[Hive] Compile 상세 과정 #2 - Optimization 종류와 소스 코드 분석

이전 글에 이어서 Hive의 Compile 상세 과정 중 Optimization의 여러 종류와 Compile 과정의 소스 코드를 분석하도록 하겠습니다.

Hive Optimization 종류

Hive는 쿼리를 최종적인 Task Tree로 만들기까지의 Compile 과정에서 여러 종류의 Optimization을 수행합니다. 3가지 종류의 Optimization에 대해서 소개하도록 하겠습니다.

CBO (Cost-Based Optimization)

Semantic Analyzer가 AST를 OP Tree로 만드는 과정에서의 Optimization.

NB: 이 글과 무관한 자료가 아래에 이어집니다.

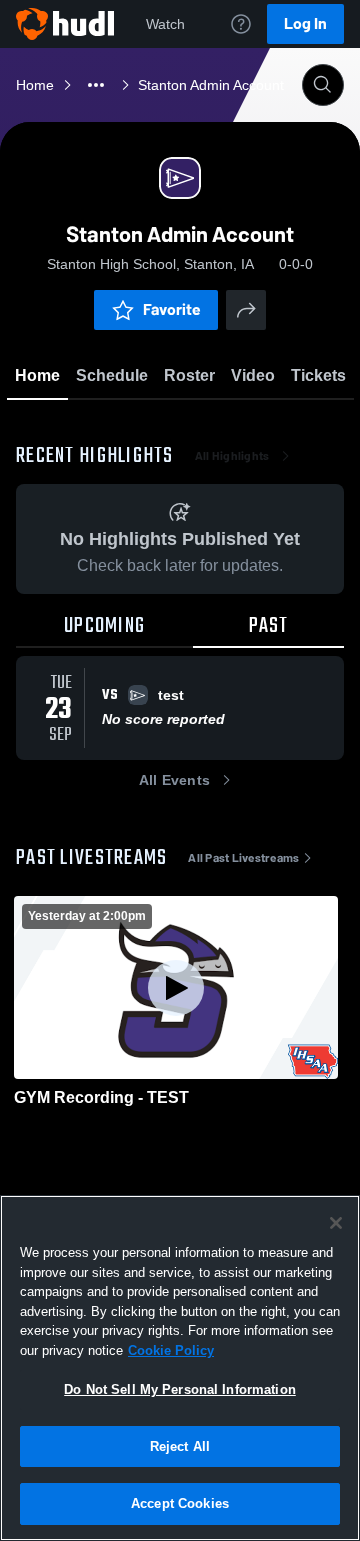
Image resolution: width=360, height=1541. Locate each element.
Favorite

- 참고 링크 : https://cwiki.apache.org/confluence/display/Hive/Cost-based+optimization+in+Hive

Cost-based optimization in Hive - Apache Hive - Apache Software Foundation

Abstract Apache Hadoop is a framework for the distributed processing of large data sets using clusters of computers typically composed of commodity hardware. Over last few years Apache Hadoop has become the de facto platform for distributed data processing

cwiki.apache.org

Apache Calcite를 이용하여 쿼리 구문을 Cost-Based Optimization하고 OP Tree를 생성합니다. 이때 Optimization은 뒤에서 나올 Logical Plan, Task Plan을 Optimization 하는 것과는 별개인 점을 참고 바랍니다.

Cost-Based Optimization 특징

- Join의 순서를 어떻게 정할지?

- 주어진 Join에 대해 어떤 알고리즘을 사용할지?

- Operator fail에 대하여 intermediate 결과를 계속 유지할지 또는 다시 계산할지?

- 병렬 작업의 정도

- Semi Join

Apache Calcite?
- SQL parsing, 쿼리 planning 등의 기능을 가지고 있는 오픈 소스 framework.
- 적용하려는 SQL의 데이터나 metadata를 자체적으로 따로 저장하지 않음.
- 그래서 외부 Metadata 또는 데이터를 plugin 방식으로 사용함.
( Hive에서 사용 시, Metastore가 이용됨. )
https://calcite.apache.org/

Logical Optimizaion

Logical Plan으로써 만들어진 OP Tree를 Optimization 수행 ( 실제 파일을 읽는 단계 X )

Logical Optimization 예시

- Predicate Pushdown : Table 전체 row를 scan 후 filter 하는 것이 아니라 filter 후 scan.

- Projection Pruning : Select 된 column에 대해서만 pruning.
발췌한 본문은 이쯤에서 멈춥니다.